**Qué se pide**
a: Según la noticia sobre el caso de David Puertas, ¿por qué el caso no sorprendió a las asociaciones y sindicatos? Responde en una a tres oraciones.
b: En la noticia sobre el caso de David Puertas, ¿a qué sindicato pertenece Mercedes Cruzado?
c: Continúa la noticia sobre el caso de David Puertas a partir de su última oración.

**Texto fuente**
★ ★ ★ ★
El campo asturiano, indignado: «Debería ser absolutamente fiable la palabra de quien sufre un accidente»

El caso de David Puertas, el agricultor al que su mutua se negó a asistir, ha irritado a las asociaciones y sindicatos


Redacción

El caso de David Puertas, el agricultor que no fue atendido por su mutua tras sufrir un accidente mientras trabajaba en su huerta, ha indignado pero no sorprendido a asociaciones y sindicatos de trabajadores ganaderos, agrarios, y autónomos en general. No ha causado sorpresa ya que no es la primera vez que tienen constancia de situaciones similares que han vivido autónomos de diferentes ramas, y un problema que se une a otros más que dificultan el desarrollo de su actividad laboral diaria.

Los miembros de asociaciones y sindicatos consultados por La Voz se cuestionan los orígenes de esta situación, en la que la mutua Fremap le niega la atención médica a Puertas por no poseer un informe de empresa o un testigo que corrobore que dicho accidente ha tenido lugar en el entorno laboral del herido. «Hay cosas tan ilógicas y sin dos dedos de frente. A nadie se le ocurren la mitad de estas historias. Es decir, «oye, yo estaba así y me paso esto, y por eso vengo a que me atiendas», no sé qué más explicaciones quieren», reflexiona Mercedes Cruzado, del sindicato agrario COAG.

Intentando buscar el otro punto de vista Patricia Oreña, de la Asociación de los Trabajadores Autónomos de Asturias, ha intentado comprender el por qué de la postura de la aseguradora, pero no ha llegado a una conclusión lógica. «No dudo que él efectivamente se haya lesionado y que no sea un problema laboral y esté de baja por ello, por ello me gustaría conocer cuáles son las razones por las que la mutua no le acepta. Los autónomos como personas físicas muchas veces trabajan solos, entonces es muy difícil que puedan contar con testigos. ¿Acaso no contemplaron que esta situación podría darse?», reflexiona Oreña.
★ ★ ★ ★
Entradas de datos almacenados
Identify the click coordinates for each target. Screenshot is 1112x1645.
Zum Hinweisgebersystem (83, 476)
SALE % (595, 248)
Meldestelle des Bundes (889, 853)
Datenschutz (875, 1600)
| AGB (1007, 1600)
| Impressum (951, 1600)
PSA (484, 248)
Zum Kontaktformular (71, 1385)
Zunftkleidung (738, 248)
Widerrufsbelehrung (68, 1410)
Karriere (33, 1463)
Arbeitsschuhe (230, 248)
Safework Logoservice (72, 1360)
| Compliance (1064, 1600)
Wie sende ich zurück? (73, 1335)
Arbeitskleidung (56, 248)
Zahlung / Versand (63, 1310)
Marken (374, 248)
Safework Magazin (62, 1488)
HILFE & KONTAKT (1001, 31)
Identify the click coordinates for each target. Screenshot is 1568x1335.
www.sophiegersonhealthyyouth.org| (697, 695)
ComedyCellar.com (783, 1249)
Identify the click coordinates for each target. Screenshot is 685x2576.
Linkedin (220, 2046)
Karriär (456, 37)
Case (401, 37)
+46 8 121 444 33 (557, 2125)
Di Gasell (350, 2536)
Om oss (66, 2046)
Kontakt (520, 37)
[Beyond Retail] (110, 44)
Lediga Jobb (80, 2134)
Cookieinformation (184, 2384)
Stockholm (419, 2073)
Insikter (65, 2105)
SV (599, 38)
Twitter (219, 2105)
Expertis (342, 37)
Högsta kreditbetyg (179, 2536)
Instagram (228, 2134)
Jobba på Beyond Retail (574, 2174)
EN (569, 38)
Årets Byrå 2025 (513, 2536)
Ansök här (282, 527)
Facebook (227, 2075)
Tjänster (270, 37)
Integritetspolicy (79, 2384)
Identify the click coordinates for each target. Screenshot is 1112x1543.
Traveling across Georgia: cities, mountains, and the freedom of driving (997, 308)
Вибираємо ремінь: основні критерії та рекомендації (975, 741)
★ ★ ★ ★
**Respuestas**
a: No les sorprendió porque no es la primera vez que tienen constancia de situaciones similares vividas por autónomos de diferentes ramas. Además, es un problema que se une a otros que dificultan su actividad laboral diaria.

b: Al sindicato agrario COAG.

c:
«Es un tema indignante y tengo escuchado este tipo de casos en diferentes ocasiones, aunque no recuerdo ninguno específico. Lo que está claro es que no es algo excepcional, es muy sencillo que cualquier persona conozca el caso de un autónomo, agrario o no, que no tenga cobertura por el accidente que haya sufrido», explica Xuan Valladares, de la asociación Asturias Ganadera. «Si eres autónomo tendría que ser absolutamente fiable la palabra de la persona afectada. Independiente de las condiciones, si es que lo justifican, que tengan esos seguros, es imposible que un autónomo tenga un testigo todo el día detrás de él. Desde luego pone en evidencia la problemática a la que se enfrentan los autónomos en general, no solo agrarios», añade.

Este sentimiento de abandono al autónomo lo respalda también Cruzado. Al igual que Valladares, ve reflejada en esta historia la lucha diaria a la que los anutónomos, «y sobre todo los agrarios», se enfrentan. «A veces tienes un accidente con el tractor, o un problema con una vaca, y para que te reconozcan que es accidente laboral te las ves y te las deseas. Me parece muy injusto que cualquier agricultor o ganadero este trabajando en su terreno no esté cubierto y hagan falta tantas cosas para reconocer que es un accidente laboral», afirma.

Este hecho descoloca al campo, ya que actualmente es obligatorio para todos los autónomos tener una mutua que se haga cargo de los cuidados necesarios en caso de que estos sufran algún accidente, y que les concedan la baja laboral. En esto ha incidido Ramón Artime, presidente de la Asociación Agraria de Jóvenes Agricultores (ASAJA). «No me parece lógico que, si se está pagando por un seguro y se ha firmado una póliza, que es a lo que se nos está obligando, no te atiendan. Habría que mirar si realmente es necesario que exista un testigo cuando hay accidente, porque si no tendremos que llevar a alguien siempre cuando se esté trabajando, y claro, no podrá ser familiar. Es denigrante», argumenta este ganadero.

Por su parte, Jose Ramón García, de UCA-UGT, se muestra crítico con la postura de Fremap. No entiende cómo se ha llegado a la situación en la que un trabajador sea quien tiene que demostrar que estaba trabajando en el momento en el que se sufre un accidente. «La mayoría de las veces quienes trabajamos en el campo estamos solos, y si te retuerces el pie y no te lo reconocen, que vayan a mirar si el campo está trabajado o no. En todo caso quienes tienen que demostrar que no estabas trabajando son ellos, no tu. Si se pone en duda hasta eso, adónde vamos a llegar ya».